System information

Overview 119

Port Security

This section describes the Port Security feature.

Overview

Port Security:

• Allows for limiting the number of MAC addresses on a given port.

• Packets that have a matching MAC address (secure packets) are forwarded; all other pack-

ets (unsecure packets) are restricted.

• Enabled on a per port basis.

• When locked, only packets with allowable MAC address will be forwarded.

• Supports both dynamic and static.

• Implement two traffic filtering methods. These methods can be used concurrently.

- Dynamic Locking - User specifies the maximum number of MAC addresses that can

be learned on a port. After the limit is reached, additional MAC addresses are not

learned. Only frames with an allowable source MAC address are forwarded.

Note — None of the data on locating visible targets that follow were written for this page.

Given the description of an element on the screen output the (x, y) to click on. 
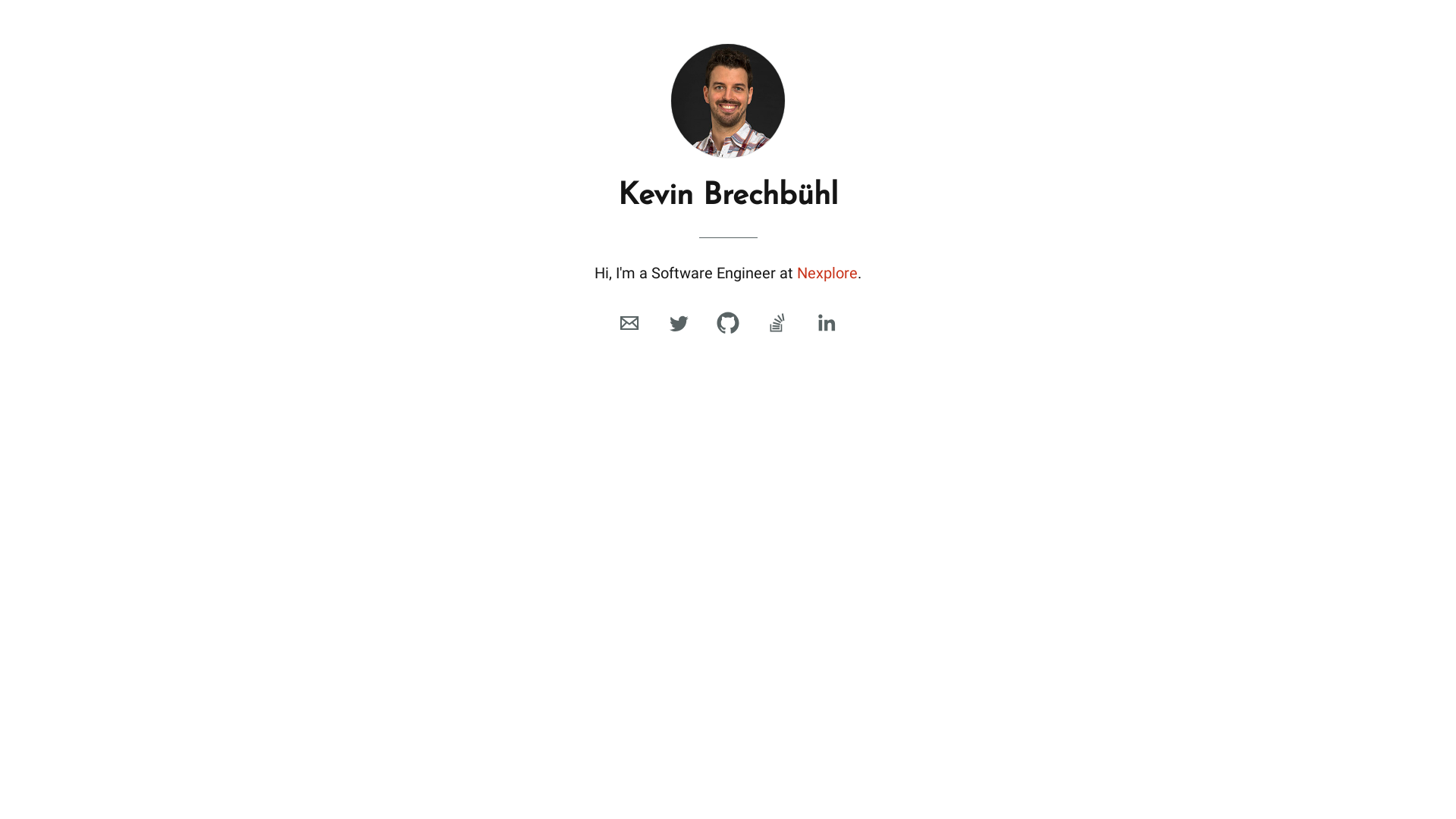
Stack Overflow Element type: hover (777, 322)
GitHub Element type: hover (727, 322)
Nexplore Element type: text (827, 272)
Twitter Element type: hover (678, 322)
Mail Element type: hover (629, 322)
LinkedIn Element type: hover (826, 322)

- Static Locking - User manually specifies a list of static MAC addresses for a port.

Dynamically locked addresses can be converted to statically locked addresses.

Operation

Port Security:

• Helps secure network by preventing unknown devices from forwarding packets.

• When link goes down, all dynamically locked addresses are ‘freed.’

• If a specific MAC address is to be set for a port, set the dynamic entries to 0, then only

allow packets with a MAC address matching the MAC address in the static list.

• Dynamically locked MAC addresses are aged out if another packet with that address is not

seen within the age-out time. The user can set the time-out value.

• Dynamically locked MAC addresses are eligible to be learned by another port.

• Static MAC addresses are not eligible for aging.

• Dynamically locked addresses can be converted to statically locked addresses.